Stevens, she said, has had to fill those forms out every year for at least 30 years, and knows what they entail.

The bulk of the government's case focuses on the alleged "near-doubling" of the size of Stevens' Girdwood, Ark., residence, which was once a small A-frame ski chalet but following two rounds of extensive renovations is now much larger.

The government contends that Stevens did not pay $188,000 for the work done by VECO construction workers, though work on the home that had been subcontracted to a local construction company was paid by the senator and his wife, Catherine.

"The cost is always good when the price is free," Morris said of that allegedly unpaid $188,000. "He was obligated to disclose it. Instead, he chose not to."

"VECO spent thousands of [labor] hours on this project," Morris said. "There was no accident or accounting error here," she added. "The defendant was meticulous with his money."

Morris also pledged to look further at other items of value Stevens is accused of receiving, including:

• A $2700 massage chair that was shipped to his Washington, D.C., home

• A $6000 generator for the Girdwood chalet

• A $20,000 worth of decorative rope lighting at the chalet

• A champion bloodline Huskey puppy

• Several pieces of furniture

• A tool chest w/tools

• A Viking gas grill

• A stained glass window for the chalet

• A "sweetheart deal" where he traded a beat-up 1964 Mustang for a new Land Rover Discovery, valued at $44,000. The Land Rover was for his daughter, who had just gotten her license. Stevens threw in an extra $5000 with the Mustang, but the government contends the car was still worth many thousands less than the Land Rover.

"The single, simple issue of this case," Morris concluded, "is knowledge. What did the defendant know."

Lead Defense Attorney Brendan Sullivan, a soft-spoken man who has a reputation for viciousness when he is in the courtroom, chose a measured tact today that subtly focused on Stevens' wife Catherine and former VECO CEO and Stevens' friend, Bill Allen. Those two, intentionally or not, appear to be the source of the trouble here, Sullivan told the jury.

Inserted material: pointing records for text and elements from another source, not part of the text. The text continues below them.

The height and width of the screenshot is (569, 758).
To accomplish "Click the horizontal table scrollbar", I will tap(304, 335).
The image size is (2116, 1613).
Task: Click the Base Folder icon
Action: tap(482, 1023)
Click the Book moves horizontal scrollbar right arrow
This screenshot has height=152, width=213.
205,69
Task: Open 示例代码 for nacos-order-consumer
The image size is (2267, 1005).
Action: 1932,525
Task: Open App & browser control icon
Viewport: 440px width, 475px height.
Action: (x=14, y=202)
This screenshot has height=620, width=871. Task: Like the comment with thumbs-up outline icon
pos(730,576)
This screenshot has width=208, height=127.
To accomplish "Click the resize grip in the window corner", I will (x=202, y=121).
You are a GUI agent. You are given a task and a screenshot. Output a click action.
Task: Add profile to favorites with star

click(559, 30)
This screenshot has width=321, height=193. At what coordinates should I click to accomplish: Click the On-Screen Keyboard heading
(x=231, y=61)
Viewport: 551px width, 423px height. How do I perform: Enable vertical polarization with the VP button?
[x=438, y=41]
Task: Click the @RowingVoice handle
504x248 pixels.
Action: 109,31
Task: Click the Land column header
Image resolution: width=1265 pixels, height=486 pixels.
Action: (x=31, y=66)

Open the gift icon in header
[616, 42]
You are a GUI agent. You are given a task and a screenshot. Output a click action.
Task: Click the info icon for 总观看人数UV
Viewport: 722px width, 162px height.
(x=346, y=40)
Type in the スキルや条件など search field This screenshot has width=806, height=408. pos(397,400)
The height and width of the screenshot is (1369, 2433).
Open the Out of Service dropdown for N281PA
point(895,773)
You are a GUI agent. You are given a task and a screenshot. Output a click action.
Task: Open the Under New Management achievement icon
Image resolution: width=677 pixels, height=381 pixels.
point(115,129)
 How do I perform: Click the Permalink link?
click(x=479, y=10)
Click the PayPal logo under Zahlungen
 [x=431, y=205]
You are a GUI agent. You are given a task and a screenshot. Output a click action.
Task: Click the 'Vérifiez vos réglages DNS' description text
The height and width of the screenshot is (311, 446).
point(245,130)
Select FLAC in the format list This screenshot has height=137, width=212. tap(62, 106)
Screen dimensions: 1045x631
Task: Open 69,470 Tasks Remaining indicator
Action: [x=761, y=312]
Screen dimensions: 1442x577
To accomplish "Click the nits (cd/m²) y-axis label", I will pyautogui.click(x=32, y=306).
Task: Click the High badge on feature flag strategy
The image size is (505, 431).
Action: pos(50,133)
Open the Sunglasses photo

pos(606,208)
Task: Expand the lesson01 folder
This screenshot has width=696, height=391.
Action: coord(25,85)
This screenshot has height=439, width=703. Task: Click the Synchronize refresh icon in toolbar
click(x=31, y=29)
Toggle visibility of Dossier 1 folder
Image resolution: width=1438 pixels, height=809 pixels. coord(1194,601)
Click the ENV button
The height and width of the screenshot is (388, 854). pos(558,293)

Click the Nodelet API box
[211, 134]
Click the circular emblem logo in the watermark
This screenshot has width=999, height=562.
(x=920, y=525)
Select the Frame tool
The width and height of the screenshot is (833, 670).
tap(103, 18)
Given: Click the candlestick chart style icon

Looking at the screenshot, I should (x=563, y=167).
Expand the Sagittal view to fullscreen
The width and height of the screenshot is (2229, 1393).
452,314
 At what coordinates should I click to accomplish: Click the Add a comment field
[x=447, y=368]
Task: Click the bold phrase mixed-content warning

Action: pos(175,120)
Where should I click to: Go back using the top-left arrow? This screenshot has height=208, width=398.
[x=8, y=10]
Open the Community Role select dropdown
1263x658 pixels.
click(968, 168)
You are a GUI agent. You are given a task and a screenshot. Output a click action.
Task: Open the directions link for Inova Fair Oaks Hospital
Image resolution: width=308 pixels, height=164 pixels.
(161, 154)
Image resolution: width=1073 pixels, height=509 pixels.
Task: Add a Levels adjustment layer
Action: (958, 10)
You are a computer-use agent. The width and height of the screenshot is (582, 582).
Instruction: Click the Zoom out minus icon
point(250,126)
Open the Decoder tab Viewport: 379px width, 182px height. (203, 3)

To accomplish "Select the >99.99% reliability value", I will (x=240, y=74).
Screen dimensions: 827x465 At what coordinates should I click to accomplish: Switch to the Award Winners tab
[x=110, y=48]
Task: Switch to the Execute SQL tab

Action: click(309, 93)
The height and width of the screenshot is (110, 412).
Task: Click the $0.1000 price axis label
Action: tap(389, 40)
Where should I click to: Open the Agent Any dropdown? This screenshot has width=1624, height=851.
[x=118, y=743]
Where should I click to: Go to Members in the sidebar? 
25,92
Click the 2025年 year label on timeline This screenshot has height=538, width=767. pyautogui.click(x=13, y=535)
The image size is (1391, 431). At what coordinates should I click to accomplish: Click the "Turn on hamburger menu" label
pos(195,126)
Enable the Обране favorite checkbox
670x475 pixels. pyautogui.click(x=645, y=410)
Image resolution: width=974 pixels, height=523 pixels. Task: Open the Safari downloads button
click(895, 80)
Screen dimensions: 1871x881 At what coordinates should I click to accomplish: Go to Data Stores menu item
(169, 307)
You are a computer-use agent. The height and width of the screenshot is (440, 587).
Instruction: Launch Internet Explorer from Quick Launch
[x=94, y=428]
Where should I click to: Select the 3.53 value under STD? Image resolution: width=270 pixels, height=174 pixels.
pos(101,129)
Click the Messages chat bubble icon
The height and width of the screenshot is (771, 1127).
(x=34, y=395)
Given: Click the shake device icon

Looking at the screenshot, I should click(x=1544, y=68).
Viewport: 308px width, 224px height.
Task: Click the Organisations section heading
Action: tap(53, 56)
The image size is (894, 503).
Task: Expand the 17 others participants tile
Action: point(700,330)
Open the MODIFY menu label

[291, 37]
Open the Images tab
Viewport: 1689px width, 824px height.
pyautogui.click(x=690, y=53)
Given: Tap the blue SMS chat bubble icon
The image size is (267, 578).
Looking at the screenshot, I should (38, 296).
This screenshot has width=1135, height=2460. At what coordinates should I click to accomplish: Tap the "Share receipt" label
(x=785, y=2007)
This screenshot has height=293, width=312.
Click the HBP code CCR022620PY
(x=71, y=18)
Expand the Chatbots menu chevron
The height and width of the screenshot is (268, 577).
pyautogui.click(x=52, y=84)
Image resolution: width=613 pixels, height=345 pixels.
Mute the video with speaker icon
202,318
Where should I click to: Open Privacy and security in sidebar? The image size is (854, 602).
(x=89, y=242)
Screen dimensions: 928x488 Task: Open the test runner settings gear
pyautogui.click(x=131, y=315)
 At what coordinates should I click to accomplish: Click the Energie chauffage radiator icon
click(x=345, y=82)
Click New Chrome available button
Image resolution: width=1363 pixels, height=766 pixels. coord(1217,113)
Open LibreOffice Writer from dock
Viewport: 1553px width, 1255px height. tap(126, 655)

"He had no intent to violate the law," Sullivan said of Sen. Stevens. "He had no intent to conceal anything."

Catherine Stevens, Sullivan said, was in charge of the financing of the renovation, and made design recommendations that upped the cost. Stevens had arranged for a mortgage on the chalet to cover the construction costs, but that mortgage only amounted to some $100,000. All bills from the previously mentioned local construction contractor were paid, Sullivan asserted, save for the last one (amounting to $19,000), which VECO told the contractor to "eat."

"We have to look, somewhat uncomfortably, at the relationship between Stevens and Catherine, because it is at the heart of what happened here," Sullivan cryptically told the members of the jury. "Catherine was the one who decided what should be done."

In addition, Sullivan said, VECO never billed Stevens for the $188,000 additional, choosing instead to absorb that figure into its own books. Stevens, he said, could not pay what he did not know he owed. The money he did pay out of his mortgage looked, on the surface, to be sufficient to cover the costs of the job, Sullivan said

And, he said, Stevens could not possibly have been fully apprised of what was going on the with the renovation, because he lived in Washington.

"It is hard to do things so far away from the renovation site," he said. "There was no [formal] contract."

Bill Allen's intent, Sullivan said, will have to be looked at in-depth, because Stevens asked for bills several times, but never received any from VECO.

As for the other items of value, Sullivan claims Stevens did not want or was not interested in nor did he ask for the $2700 massage chair, the $20,000 worth of decorative rope lighting at the chalet, the furniture, the tool chest or the Viking gas grill, an item his wife reportedly feared would blow up the house.

Sullivan also said that the champion Huskey puppy's value was based on his own purchase of the dogs sibling, that he was unaware of the stained-glass window provided for the chalet and that the trade of the Mustang car for the new Land Rover was an "even deal."